Dans les rues qui sont décrites pour évoquer une ville, je ne me rappelle plus laquelle, on urine, on défèque, on dépose ses immondices. Mais ces détails concrets, triviaux et prosaïques ne sont malheureusement pas le pire dans les réalités quotidiennes décrites. Chacune de ces nouvelles m'a rappelé à quel point, nous, occidentaux vivons dans un confort extrême même si dans nos sociétés, il reste encore fort à faire en termes de solidarité, humanité, vie collective, partage etc.
La lecture de cet ouvrage me conduit finalement à asséner un véritable lieu commun : " Tout est relatif !" . Quand
Albert Einstein nous l'a prouvé très scientifiquement,
L Histoire avait déjà à plusieurs reprises fait de gros caprices meurtriers et sanglants mais j'ai l'impression que ce qui est montré là en détails sordides du quotidien n'est qu'une toute petite partie émergée d'immense et immonde iceberg. En effet, les réalités décrites conduisent forcément les êtres humains lecteurs que nous sommes à se poser une myriade de questions : les vies étalées là sans complaisance sous nos yeux dépassent l'entendement, à tel point que que j'ai souhaité, par bonne conscience peut-être, que paradoxalement cette réalité soit imaginaire ; comment peut-on dans notre humanité accepter de laisser des états dans cette déliquescence ambiante ? L'auteur force-t-il à dessein le trait pour se faire entendre ? Comment un pays parvient-il, selon le portrait dressé par l'auteur, à se confondre quasiment à la corruption tant financière que psychologique et humaine ? Combien de jeunes ou d'enfants dans le monde doivent-il subir les conséquences de décisions politiques carriéristes, incompétentes, instrumentalisées et. hasardeuses, souvent plus empreintes de calculs, de profit, que de soucis humanistes et humanitaires ? Comment la violence peut-elle petit à petit s'insinuer de manière permanente dans le quotidien des gens au point de devenir presque une habitude banale en quelque sorte voire une donnée sans importance parmi d'autres ?

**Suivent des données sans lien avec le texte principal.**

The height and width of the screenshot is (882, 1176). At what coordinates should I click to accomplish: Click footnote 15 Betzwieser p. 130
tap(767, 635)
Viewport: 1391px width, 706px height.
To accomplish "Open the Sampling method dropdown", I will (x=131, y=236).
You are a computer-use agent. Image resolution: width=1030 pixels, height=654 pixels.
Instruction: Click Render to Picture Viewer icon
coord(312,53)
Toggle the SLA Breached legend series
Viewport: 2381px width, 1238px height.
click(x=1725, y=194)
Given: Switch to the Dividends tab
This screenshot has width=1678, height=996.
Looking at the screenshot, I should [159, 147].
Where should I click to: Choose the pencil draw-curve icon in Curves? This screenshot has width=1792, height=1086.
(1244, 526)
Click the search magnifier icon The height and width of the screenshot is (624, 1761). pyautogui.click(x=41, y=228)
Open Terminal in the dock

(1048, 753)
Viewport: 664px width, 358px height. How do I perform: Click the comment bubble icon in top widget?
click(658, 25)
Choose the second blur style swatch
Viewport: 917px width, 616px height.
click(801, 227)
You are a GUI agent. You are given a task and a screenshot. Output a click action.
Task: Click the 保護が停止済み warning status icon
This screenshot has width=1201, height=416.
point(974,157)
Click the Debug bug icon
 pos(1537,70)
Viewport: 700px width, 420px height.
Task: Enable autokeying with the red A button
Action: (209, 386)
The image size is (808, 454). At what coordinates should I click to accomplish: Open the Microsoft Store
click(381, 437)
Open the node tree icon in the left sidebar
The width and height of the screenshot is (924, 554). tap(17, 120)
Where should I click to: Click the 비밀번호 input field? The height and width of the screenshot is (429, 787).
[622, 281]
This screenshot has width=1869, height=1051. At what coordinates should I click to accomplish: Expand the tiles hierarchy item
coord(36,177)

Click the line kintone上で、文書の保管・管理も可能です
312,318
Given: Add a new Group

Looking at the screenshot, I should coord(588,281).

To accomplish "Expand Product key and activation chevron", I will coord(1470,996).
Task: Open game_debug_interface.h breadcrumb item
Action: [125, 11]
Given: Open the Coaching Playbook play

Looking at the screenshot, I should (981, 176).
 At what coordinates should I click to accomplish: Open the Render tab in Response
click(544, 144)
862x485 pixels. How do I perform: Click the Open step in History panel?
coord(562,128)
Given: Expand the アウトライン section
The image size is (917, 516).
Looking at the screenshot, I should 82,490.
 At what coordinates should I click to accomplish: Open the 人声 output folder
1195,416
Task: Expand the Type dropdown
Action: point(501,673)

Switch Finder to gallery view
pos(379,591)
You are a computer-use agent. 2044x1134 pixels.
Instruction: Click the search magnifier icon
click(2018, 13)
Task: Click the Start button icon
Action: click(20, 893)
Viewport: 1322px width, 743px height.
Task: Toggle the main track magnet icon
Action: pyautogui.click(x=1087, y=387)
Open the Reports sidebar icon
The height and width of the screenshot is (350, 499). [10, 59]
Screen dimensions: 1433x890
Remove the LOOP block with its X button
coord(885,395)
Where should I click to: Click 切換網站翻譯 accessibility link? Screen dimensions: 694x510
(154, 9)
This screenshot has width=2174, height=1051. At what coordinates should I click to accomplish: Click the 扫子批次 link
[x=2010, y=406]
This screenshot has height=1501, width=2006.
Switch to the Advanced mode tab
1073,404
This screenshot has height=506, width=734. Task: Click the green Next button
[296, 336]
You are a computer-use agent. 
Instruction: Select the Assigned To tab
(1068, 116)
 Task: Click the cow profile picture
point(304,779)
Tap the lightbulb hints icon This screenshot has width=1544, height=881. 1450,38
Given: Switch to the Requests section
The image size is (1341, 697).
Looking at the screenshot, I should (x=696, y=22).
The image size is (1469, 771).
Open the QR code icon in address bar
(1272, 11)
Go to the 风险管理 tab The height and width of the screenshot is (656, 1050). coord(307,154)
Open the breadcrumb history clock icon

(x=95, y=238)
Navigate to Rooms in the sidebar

Surtout, je vous en supplie, surtout ne dites pas : "c'est trop dur, je ne lirai pas ce livre." Vous feriez est une véritable erreur. Bien évidemment, si vous escomptez vous distraire dans le sens trivial du terme, passez votre chemin. Mais d'un point de vue littéraire, je trouve que c'est un livre avec lequel il faut compter. En effet, les situations de départ, les personnages mis en scène, les difficultés inhérentes aux vies évoquées ont et donnent de l'épaisseur et vous iront droit au coeur, tant ils sont soit attachants, soit effrayants, soit désarmants, soit révoltants de différences et exclusions, de cruauté, de calcul etc. Je ne suis pas surprise qu'il fasse partie du catalogue des éditions Zulma qui ont coutume de prendre des risques et de publier des auteurs qui ont un autre regard, le leur, sur le monde. Je vous concède que les êtres humains lecteurs que nous sommes, ne peuvent en aucun cas sortir indemnes de cette lecture. Mais les rencontres livresques ne sont-elles pas faites aussi pour nous déranger ? Les chefs-d'oeuvre, les livres marquants ne sont-ils pas par essence faits pour nous distiller leurs secrets au fur et à mesure de leur fréquentation ?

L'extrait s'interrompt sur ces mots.